Are we talking about simple words, or are we talking direct actions against me, too? Punches in the face?
I get the sense that I'm too detached--and too calculating--to get offended by words, for the most part. People are who they are, they do what they do, there may be partial truth in what they say; it's pretty easy to shove their words into proper context. If a person who's close to me has said something that 'should' cause me offense, I just ask for clarification--as those who are close to me are, more often than not, well-intentioned. Those who aren't just don't matter enough to offend me.

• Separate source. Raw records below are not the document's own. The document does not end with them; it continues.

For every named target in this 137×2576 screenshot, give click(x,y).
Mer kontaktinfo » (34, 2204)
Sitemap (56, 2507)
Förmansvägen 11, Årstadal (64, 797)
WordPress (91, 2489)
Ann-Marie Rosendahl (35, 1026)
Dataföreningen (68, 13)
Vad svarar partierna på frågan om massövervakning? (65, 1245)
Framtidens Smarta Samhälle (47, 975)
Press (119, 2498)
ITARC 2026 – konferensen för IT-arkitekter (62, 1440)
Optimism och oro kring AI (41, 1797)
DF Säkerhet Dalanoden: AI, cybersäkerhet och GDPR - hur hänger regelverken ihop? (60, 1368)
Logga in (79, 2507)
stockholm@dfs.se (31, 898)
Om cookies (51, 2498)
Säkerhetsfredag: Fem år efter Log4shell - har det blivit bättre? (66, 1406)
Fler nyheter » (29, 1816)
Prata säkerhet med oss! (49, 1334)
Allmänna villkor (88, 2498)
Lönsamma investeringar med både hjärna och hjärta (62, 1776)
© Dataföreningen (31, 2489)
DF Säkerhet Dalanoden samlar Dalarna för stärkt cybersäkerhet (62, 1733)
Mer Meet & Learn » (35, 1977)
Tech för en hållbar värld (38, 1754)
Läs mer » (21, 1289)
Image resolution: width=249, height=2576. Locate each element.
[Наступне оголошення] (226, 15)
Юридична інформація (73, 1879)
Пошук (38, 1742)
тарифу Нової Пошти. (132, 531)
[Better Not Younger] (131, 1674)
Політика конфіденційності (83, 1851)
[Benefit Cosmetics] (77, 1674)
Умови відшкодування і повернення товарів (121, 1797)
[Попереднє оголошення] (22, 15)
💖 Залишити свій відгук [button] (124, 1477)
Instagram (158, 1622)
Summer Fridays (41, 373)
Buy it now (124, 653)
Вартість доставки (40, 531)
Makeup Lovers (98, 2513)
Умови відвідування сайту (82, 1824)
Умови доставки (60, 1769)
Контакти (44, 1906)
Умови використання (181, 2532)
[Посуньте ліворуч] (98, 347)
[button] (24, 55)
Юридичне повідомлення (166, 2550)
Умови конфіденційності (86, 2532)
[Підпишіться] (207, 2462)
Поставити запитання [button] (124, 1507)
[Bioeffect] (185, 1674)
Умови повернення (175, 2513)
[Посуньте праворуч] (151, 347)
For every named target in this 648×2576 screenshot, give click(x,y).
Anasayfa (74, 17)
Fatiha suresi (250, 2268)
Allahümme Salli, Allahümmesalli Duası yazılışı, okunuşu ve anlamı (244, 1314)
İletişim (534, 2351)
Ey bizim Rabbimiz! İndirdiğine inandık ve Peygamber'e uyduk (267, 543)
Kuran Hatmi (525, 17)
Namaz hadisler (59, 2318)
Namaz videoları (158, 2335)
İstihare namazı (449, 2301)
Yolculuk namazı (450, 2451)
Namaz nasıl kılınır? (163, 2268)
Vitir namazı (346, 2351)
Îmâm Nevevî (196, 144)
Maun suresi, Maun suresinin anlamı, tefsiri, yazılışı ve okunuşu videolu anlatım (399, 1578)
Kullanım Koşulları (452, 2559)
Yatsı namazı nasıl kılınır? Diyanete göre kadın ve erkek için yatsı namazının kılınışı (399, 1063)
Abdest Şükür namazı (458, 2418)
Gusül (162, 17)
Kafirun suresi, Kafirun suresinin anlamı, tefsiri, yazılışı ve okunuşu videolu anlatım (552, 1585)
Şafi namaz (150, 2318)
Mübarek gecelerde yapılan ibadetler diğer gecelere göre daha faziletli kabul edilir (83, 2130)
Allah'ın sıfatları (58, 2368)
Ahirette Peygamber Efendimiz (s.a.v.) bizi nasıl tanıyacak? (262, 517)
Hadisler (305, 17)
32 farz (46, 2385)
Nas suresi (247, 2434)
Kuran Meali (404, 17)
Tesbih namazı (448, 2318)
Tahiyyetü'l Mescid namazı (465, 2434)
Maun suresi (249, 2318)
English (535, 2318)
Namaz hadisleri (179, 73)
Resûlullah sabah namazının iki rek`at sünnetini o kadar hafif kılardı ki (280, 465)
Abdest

For instance, my mother-in-law tried to set my now-wife up with someone from her culture, while the two of us were dating--three times; I didn't get offended. I've had a paper or two get absolutely shredded by editors; some of whom actually read the thing, some of whom clearly hadn't. Either way.. ... well, what's the problem?
Actions, such as breaches of trust or punches to the face (barring sparring), could very well do it for me. Probably also threats against my life (which, yeah, are words).
Generally I'm like this, but because of fucking fi it's not true all the time
I also tend to be not smart and often not realize I'm being insulted so that might be why
I don't get offended much. The one thing that genuinely offends me is when someone UNFAIRLY attacks someone I care about, particularly if the person isn't great at defending themselves. That will get a really big reaction from me.
Any kind of religious extremism/fanaticism. The type of religion is irrelevant.
Pushy people, in general.
It's difficult to offend me for the most part. The only one of the above I see with any regularity is intentional ignorance. Of course things irritate me. Traffic jams for no reason, snow in mid April, people who put bumper stickers on a Cadillac, but those are mild and gone as quickly as they came on.
I like to rock n' roll all night and *part* of every day. I usually have errands... I can only rock from like 1-3.
That's what Myers Briggs helps me understand, and thus take less offense. There's a quote in the movie Ender's Game that I like - "When you understand your enemy, you come to love them." "Love" is pushing it, and I still get offended...
An ISTJ I know lectures me about global events and politics in a derogatory tone. When I correct the tiniest detail, or explain how I see the situation, she yells something like "Democrats care about the middle class! Republicans only care about the rich!" She thinks I'm so stupid that I don't swallow that unquestioningly. Myers Briggs has led me to realize that, although she has many admirable traits, she has difficulty with the theoretical. I frustrate her by over-complicating things that are so simple and black and white to her. It feels great to point at the Myers Briggs in my mind and understand why she's gone so apeshit about this. She's automatically right too. She's been successful in various aspects of her life and I think she generalizes this success to mean intelligence. That may or may not have sometihng to do with Myers Briggs, but it seems Te to me.
Not saying all ISTJ's are like this. But this one is this way.
Unwarranted (negative) opinions about me or my work from strangers or acquaintances. Like "you have gotten fat", "your work sucks", "you pronounced that word incorrectly" in a somewhat random conversation. Where I'm now (Germany) these remarks seem to be fairly "normal" and needless to say, they piss me off. Sure if I ask my personal trainer he can definitely tell me I have gotten fat, or my boss can tell me that I've made a mistake or a teacher can tell me that I've said something incorrectly. But random people? Hell no, get away from me.
Likely cultural, in Italy these type of remarks may quickly lead to a fight (unless you have really gotten very fat, your work really sucks, or your pronunciation was completely horrible).
yeah. It's one of the few things that are REALLY unacceptable to me and there isn't much wiggle room. I'm so accepting and open hearted but I cannot accept someone who will expect me to be something I'm not, and have no desire to be.